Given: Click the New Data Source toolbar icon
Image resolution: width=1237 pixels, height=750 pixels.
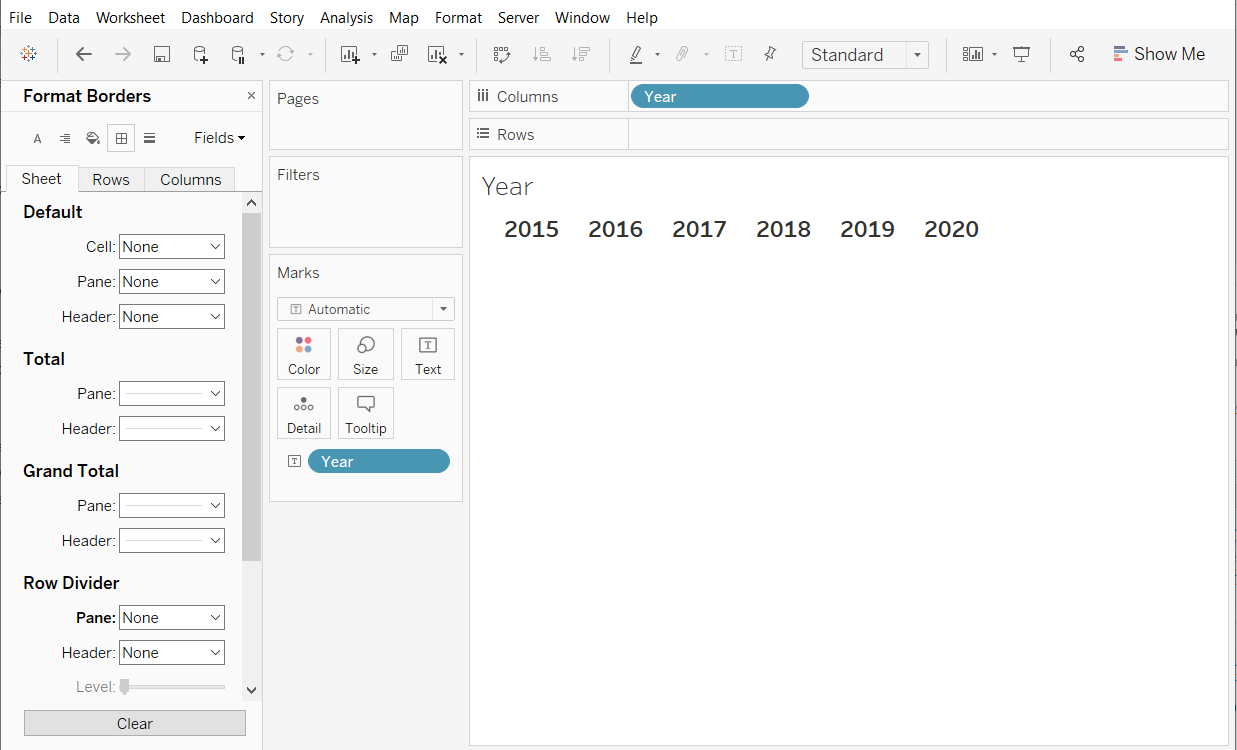Looking at the screenshot, I should pos(200,55).
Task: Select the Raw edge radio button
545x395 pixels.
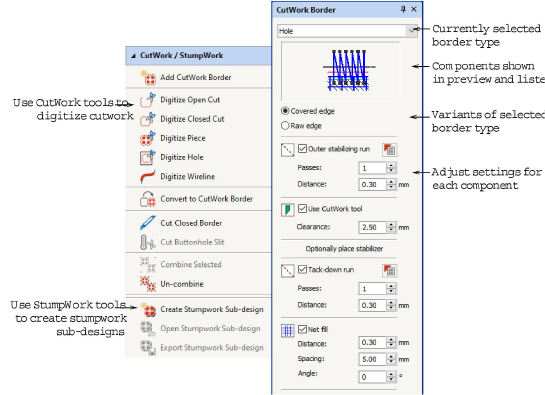Action: 285,126
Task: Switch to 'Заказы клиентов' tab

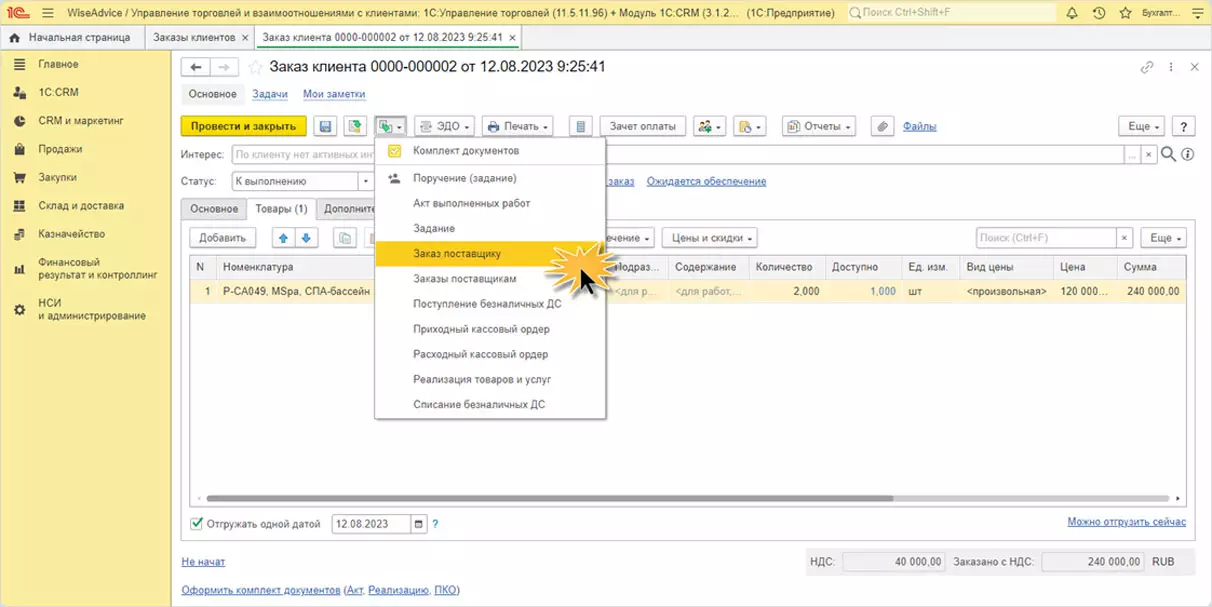Action: 194,37
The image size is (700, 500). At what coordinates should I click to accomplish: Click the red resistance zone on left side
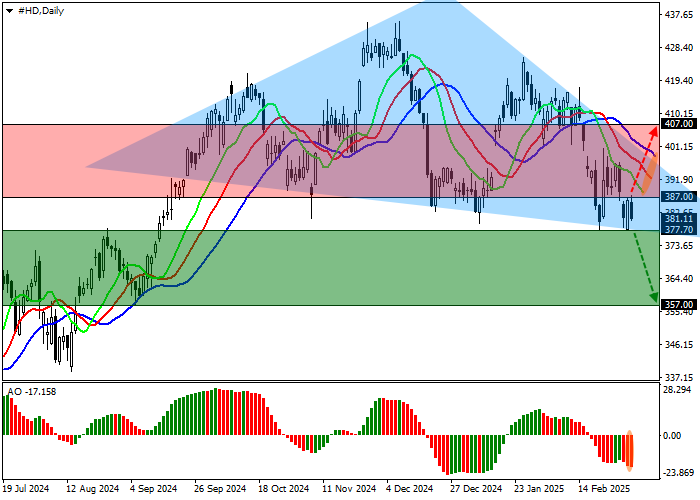click(40, 160)
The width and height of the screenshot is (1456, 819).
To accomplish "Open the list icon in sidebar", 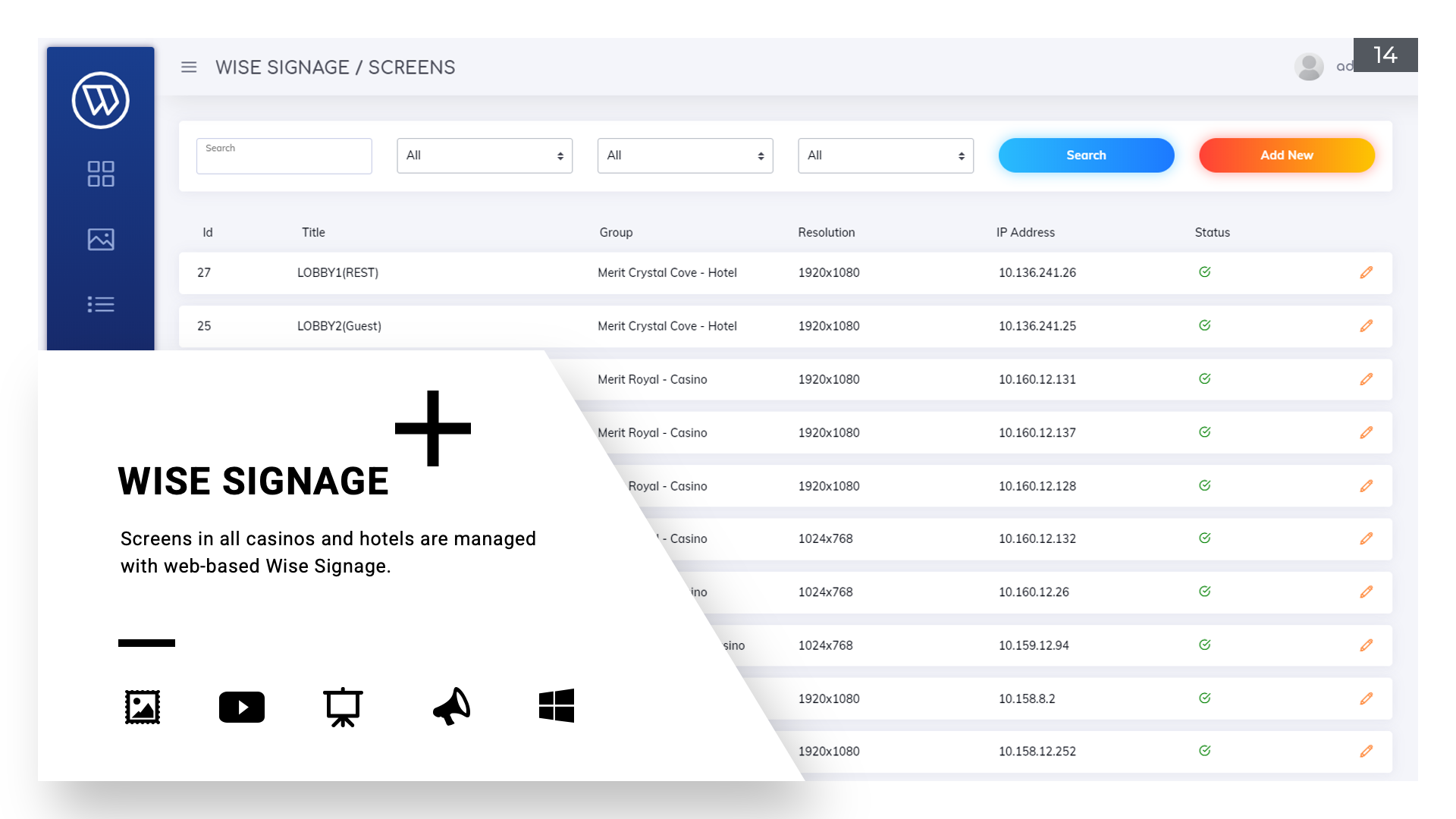I will [101, 304].
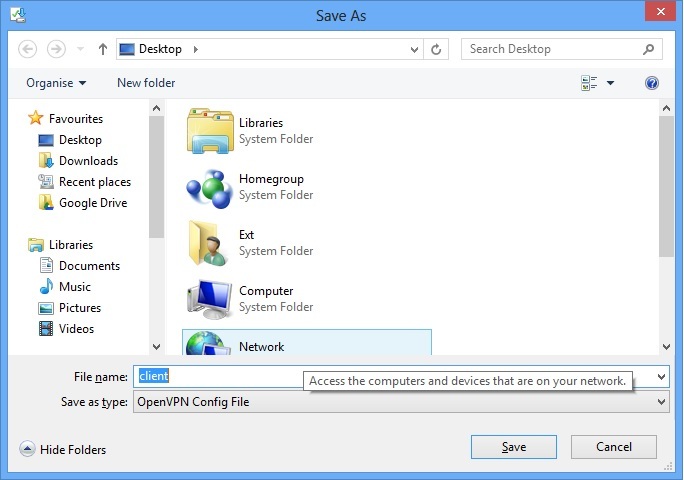Viewport: 684px width, 480px height.
Task: Select the Libraries system folder icon
Action: pos(209,131)
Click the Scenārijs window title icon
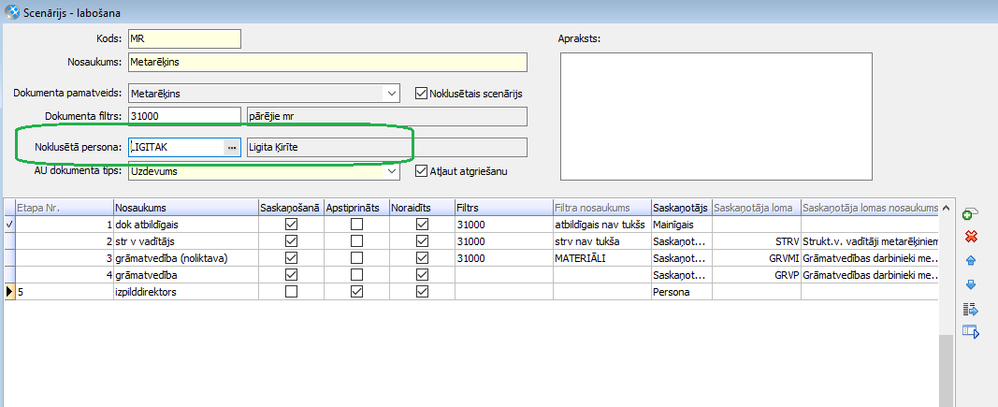 (x=10, y=10)
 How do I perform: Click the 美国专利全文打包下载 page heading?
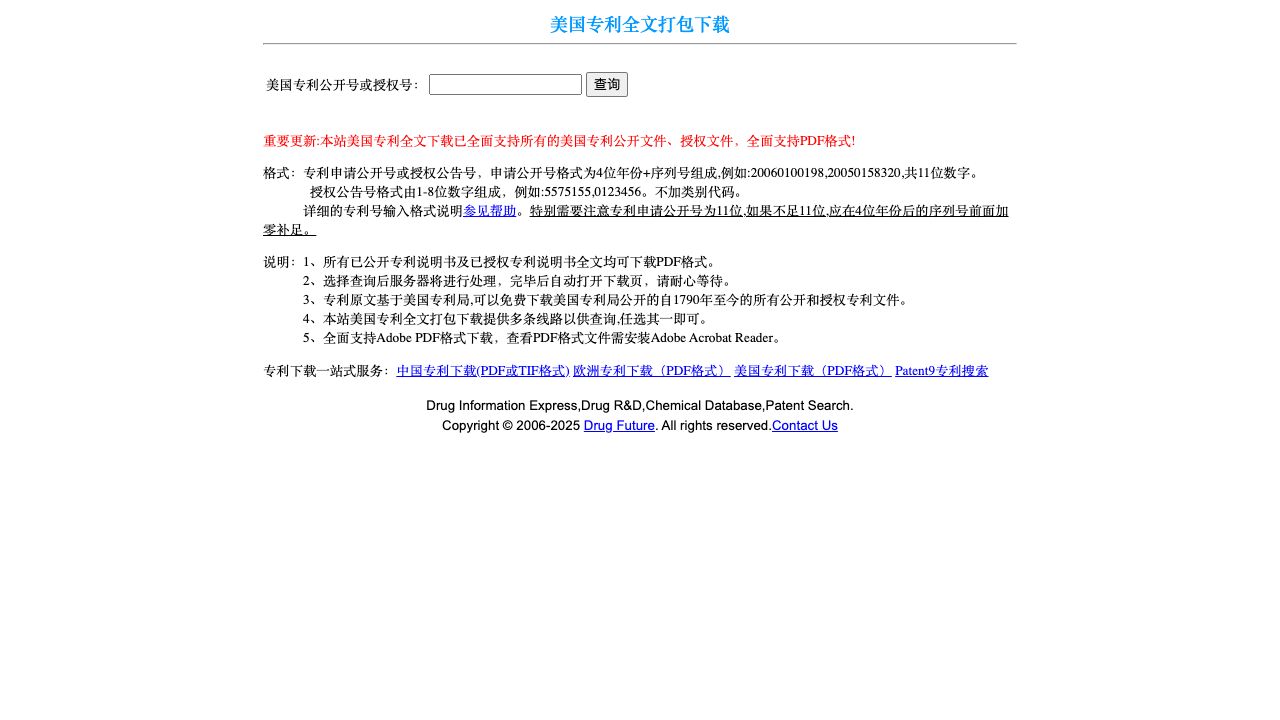click(x=639, y=25)
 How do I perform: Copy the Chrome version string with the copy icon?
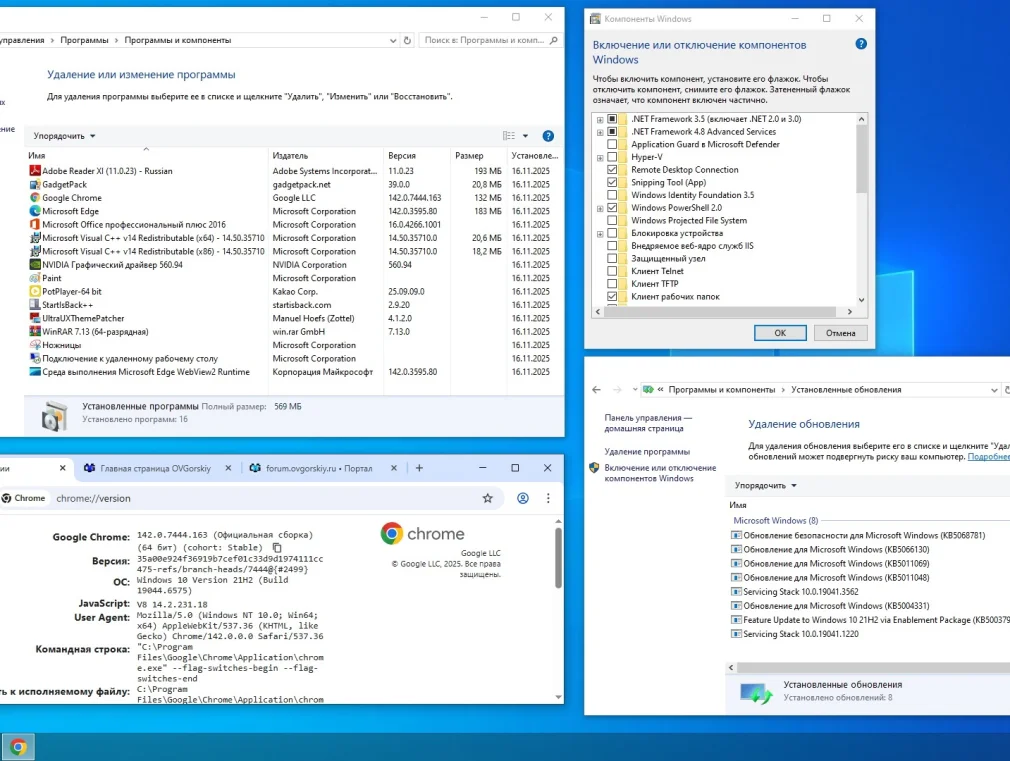[x=277, y=548]
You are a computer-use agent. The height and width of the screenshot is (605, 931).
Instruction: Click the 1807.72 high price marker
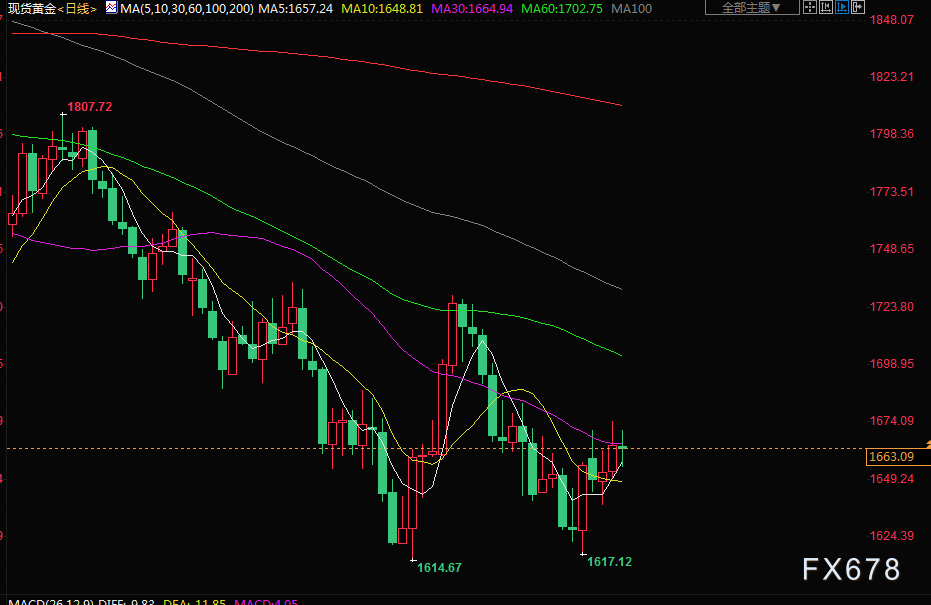[x=89, y=107]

WORK TO COMPLETE = Find the line that contains "How do I perform: Copy", then write out that line and each one after it, exactly and with nothing else, through the end of the entries above, without the pictures.

REPLY =
 How do I perform: Copy the Chrome version string with the copy icon?
[x=277, y=548]
You are a computer-use agent. The height and width of the screenshot is (605, 931).
Instruction: Click the 1807.72 high price marker
[x=89, y=107]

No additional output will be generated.